**What you will do:** Verbatim output, no pictures: the lines from the beginning of the material through the line with "You are a GUI", both ends kept.
*** Block opens ***
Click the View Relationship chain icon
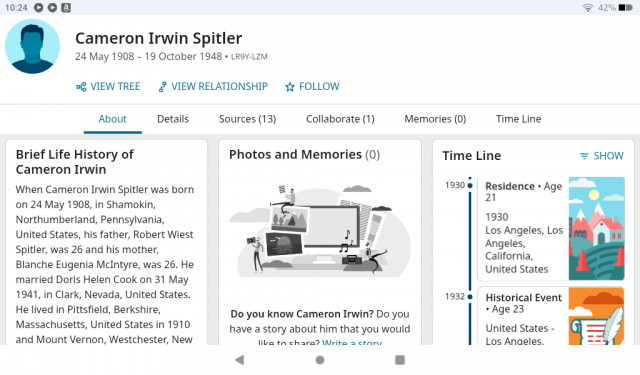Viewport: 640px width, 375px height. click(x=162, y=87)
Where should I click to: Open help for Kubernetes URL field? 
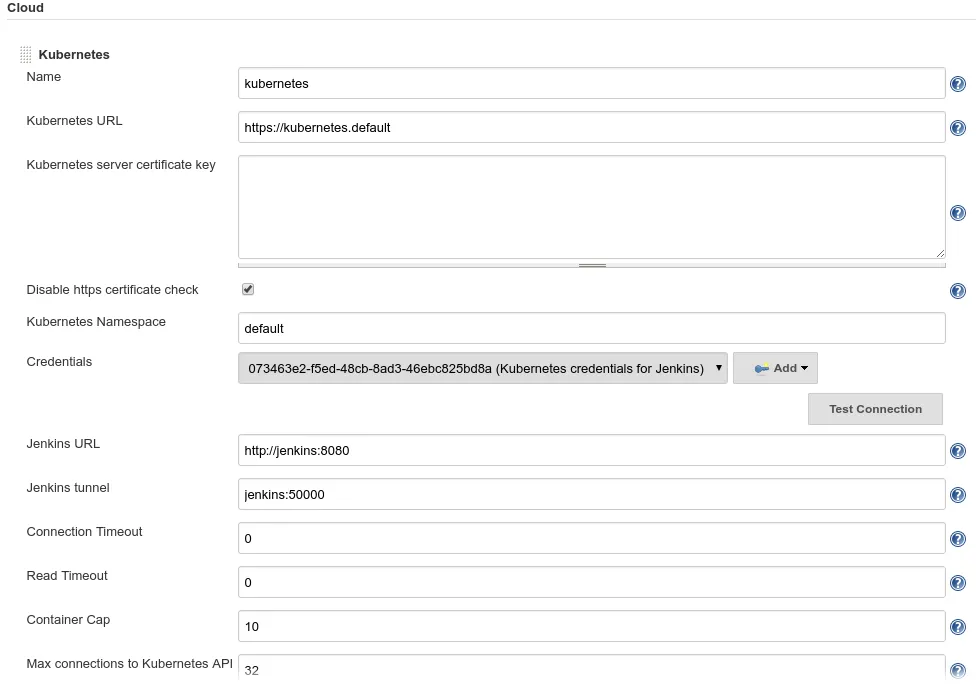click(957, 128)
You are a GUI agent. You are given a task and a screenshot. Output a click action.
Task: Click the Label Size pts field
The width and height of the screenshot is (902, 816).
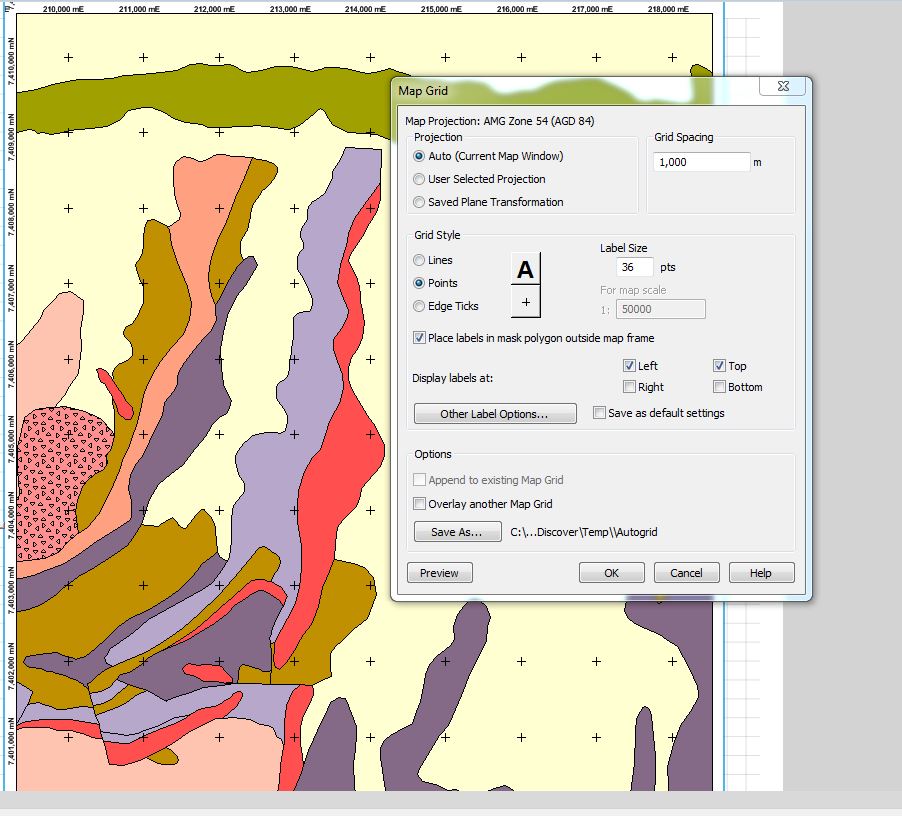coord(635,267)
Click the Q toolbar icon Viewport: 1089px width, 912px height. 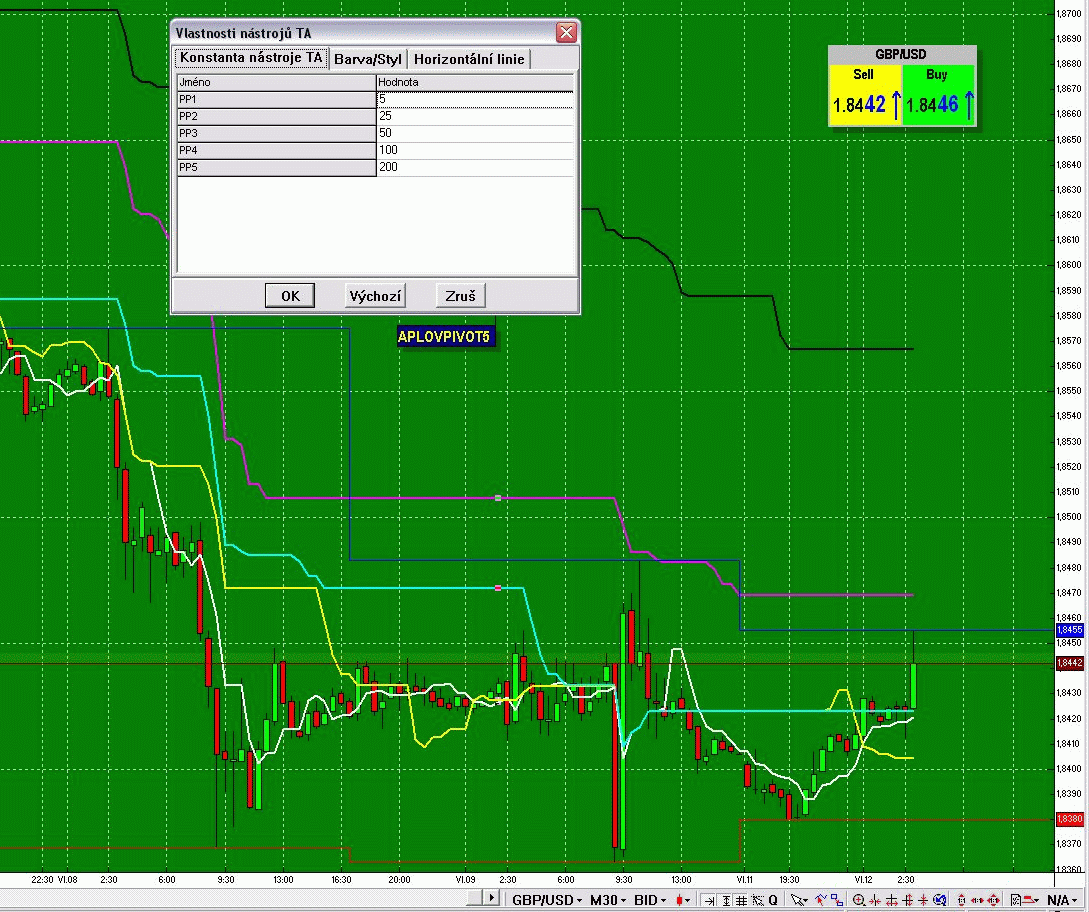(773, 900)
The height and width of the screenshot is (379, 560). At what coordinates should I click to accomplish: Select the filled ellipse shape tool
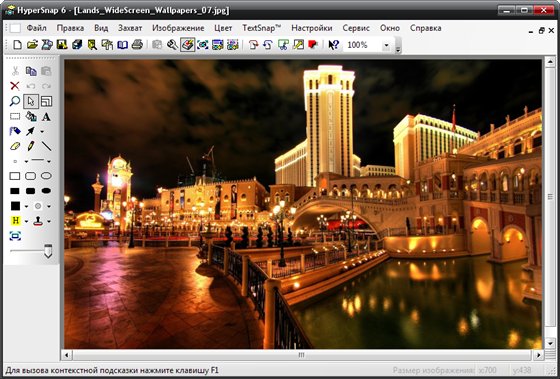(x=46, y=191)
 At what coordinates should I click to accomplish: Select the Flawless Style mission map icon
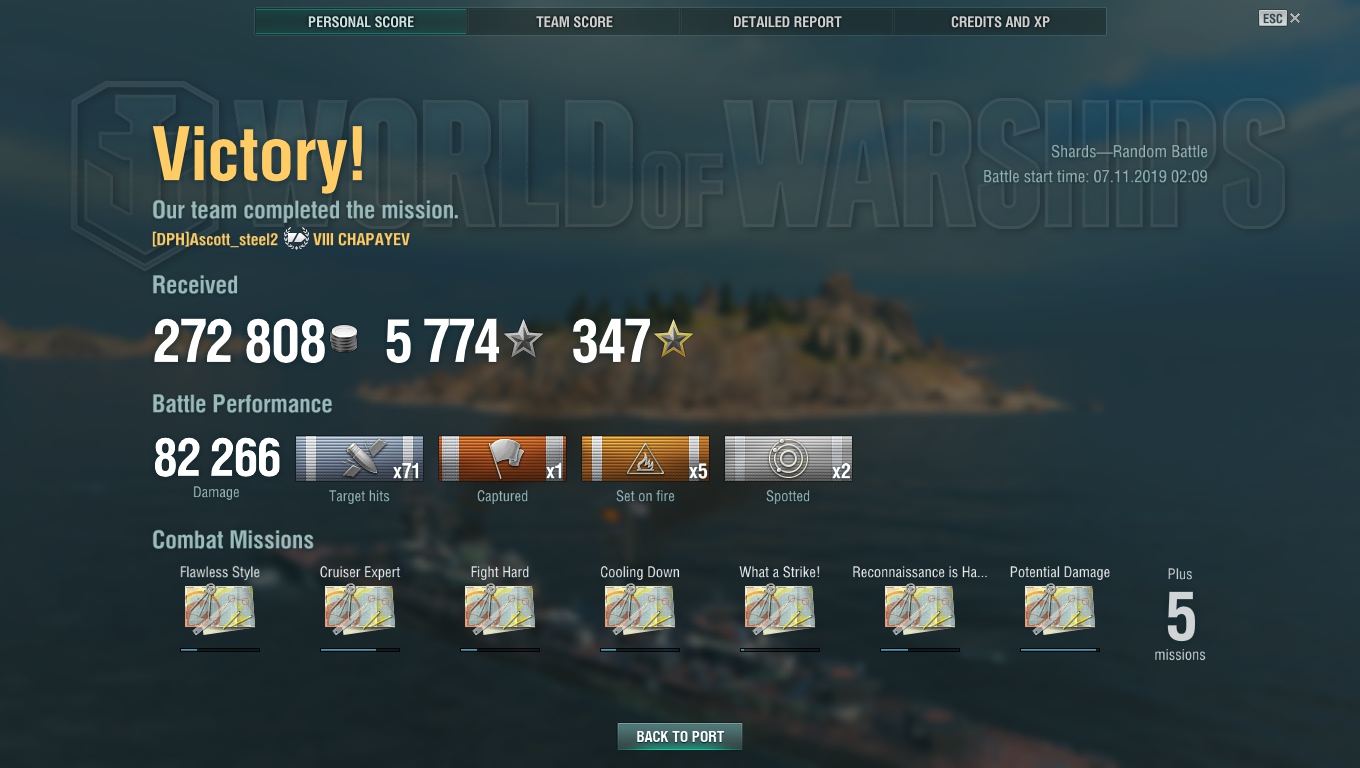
*** Block closes ***
**Solution:**
Click the View Relationship chain icon
Viewport: 640px width, 375px height. click(x=162, y=87)
Where should I click to: Open help for Kubernetes URL field? 
click(957, 128)
You are a GUI agent. You are given a task and a screenshot. Output a click action.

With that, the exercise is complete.